I also spend downtime trying to find ways for my patients to let me know what they want when they are vented and cannot verbally communicate and/or write. One gentleman was alert and aware, but was unable to use the spelling board, picture board, write, or verbalize, so what we did was I said the letters of the alphabet and when I got the letter that was in the word he was thinking of, he would tap the bed. After the first 2 letters (a-i), I figured out he felt like he wasn't getting enough air and had RT come in to help.
Also, a person who is willing to help out their podmates is a great ICU nurse. When I'm finished with my assessments and charting q 2 hours, I will go around and see if anyone needs help with bed baths, turning, etc. My unit is tightknit and willing to work as team. I love the night staff because they all work together and everyone does their fair share.
Melanie = )
Concur with all of the above and.....get comfortable talking to patients who don't talk back. That is one thing I noticed some of the nurses in my unit don't do...and have even teased me about it. I talk to my patients ALL the time....especially when touching them or doing a procedure. I know if I were laying there and could even remotely sense what was going on, I would want someone to talk me through what they were doing. Melanie = )
I had a pt that was a DNR she went into an agonal rhythm so I walked into the room and started singing Amazing Grace(I always ask a family member if the pt has a favorite song or hymn.) Unknown to me one of the cardiothoracic mds and the other nurses were standing just outside the door listening to me. I kept singing what hymns I knew and after five minutes she flipped into SR and had a weak pulse. I told the pt to rest, pt was obtunded for days. When I walked out of the room they were all laughing at my bad singing and the md said "Holly, you sing so bad that poor woman came back because she thought it had to be the devil himself to sing that bad."
It took me a long time to live that down but I always talk and sing to my pts.
the md said "Holly, you sing so bad that poor woman came back because she thought it had to be the devil himself to sing that bad."
:rotfl: Too funny!
I would like to be able to have some quality time with my patients.

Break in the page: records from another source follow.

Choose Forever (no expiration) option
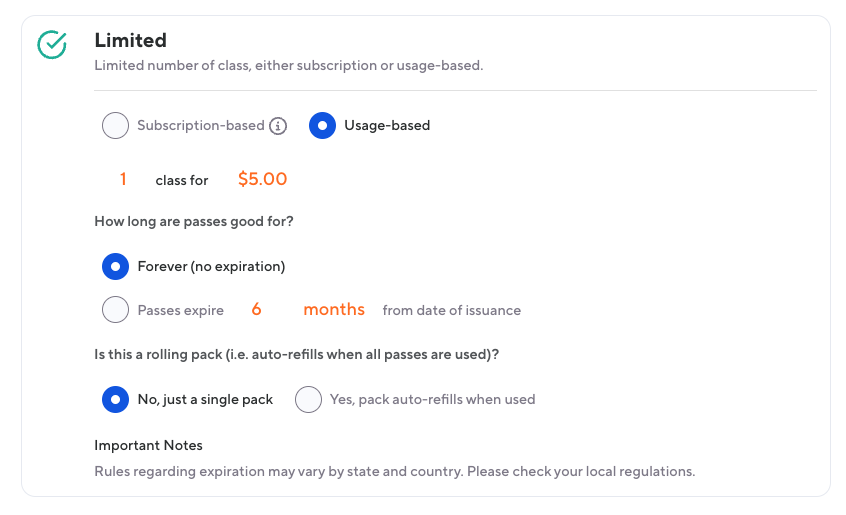tap(116, 267)
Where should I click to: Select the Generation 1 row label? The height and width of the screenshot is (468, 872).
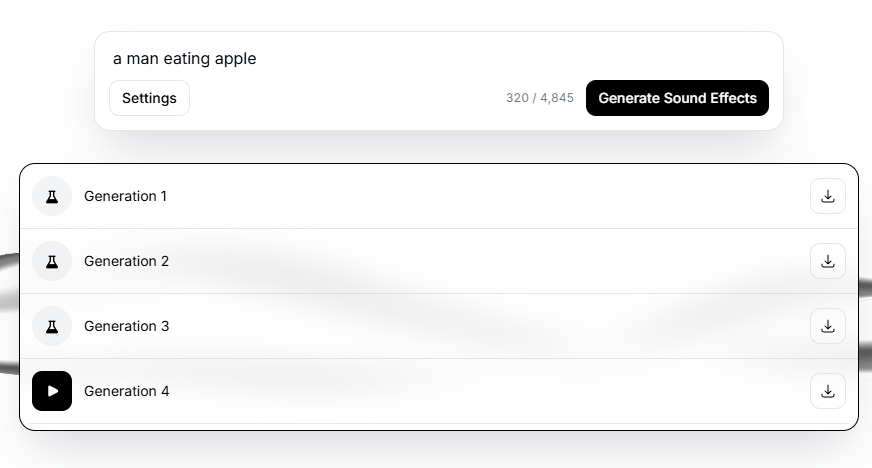point(125,196)
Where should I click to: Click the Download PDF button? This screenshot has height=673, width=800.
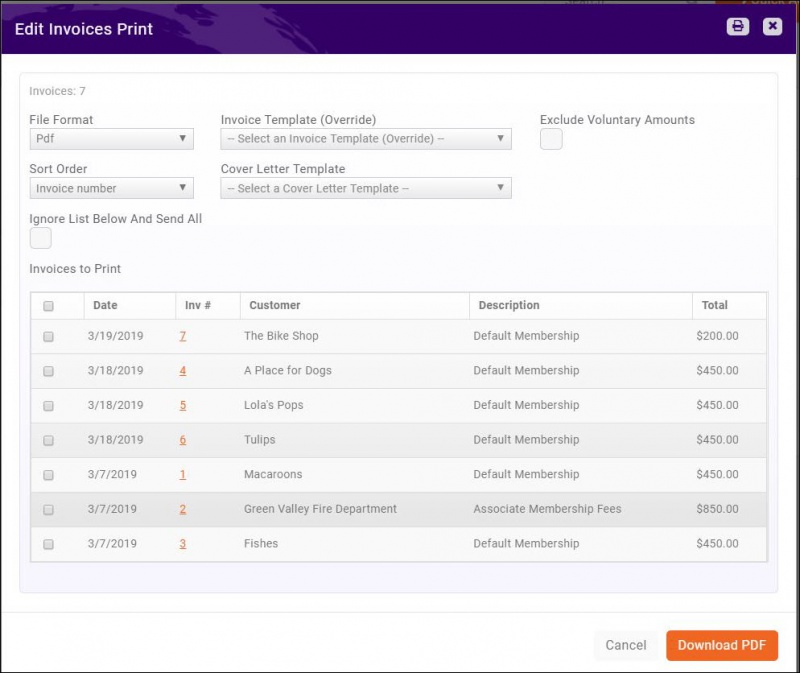click(x=722, y=645)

Is that possible in ICU? I imagine that it would be, since there's so much one-to-one care involved. So that aspect appealed to me. I would be preceptored if I did this, and the training is good. I checked the job board--there are two openings.

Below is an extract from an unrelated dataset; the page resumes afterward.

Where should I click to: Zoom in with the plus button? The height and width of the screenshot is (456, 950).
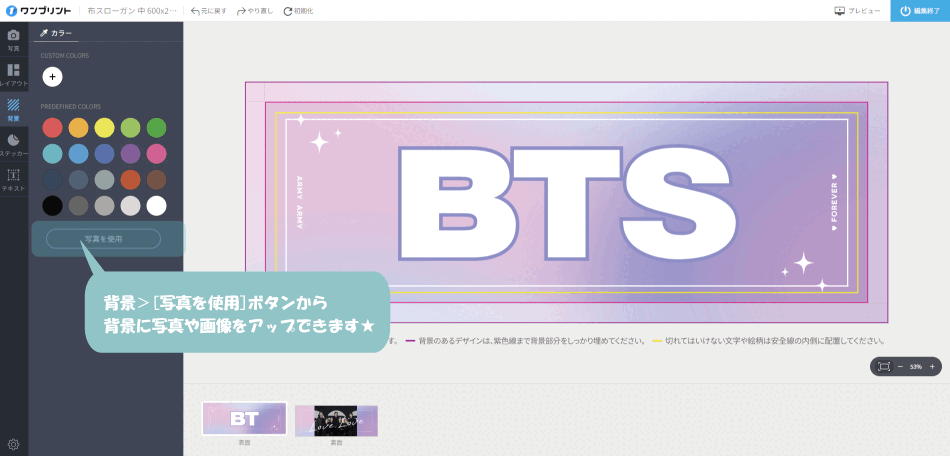[x=932, y=367]
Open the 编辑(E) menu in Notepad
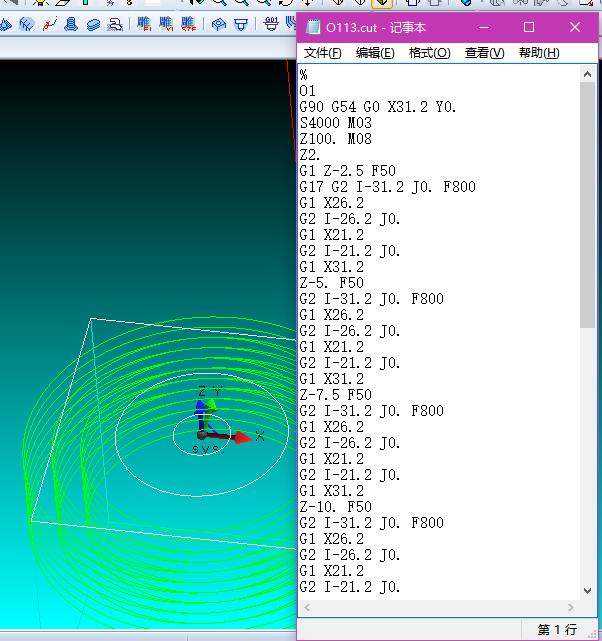The height and width of the screenshot is (641, 602). [x=375, y=53]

I have no clue about drips. Well, maybe a couple: I've run Cardizem, and had patients on Nitro, Dopamine, Dobutamine and Integrilin, though I don't recall starting those. And we can't titrate.
I'm very good at starting IVs. I floated to the Unit a couple of times, and figured out some of the machines pretty well by myself. No knowledge at all about vents. Have to renew my ACLS.
Also, I'm not really having any problems with my present unit per se, I just realized that I'm eligible to move soon. Wondering if ICU would be a good direction to grow in.
So I was thinking about all the possibilities--different shift, different unit, which direction do I want to take, or maybe just stay where I am for awhile.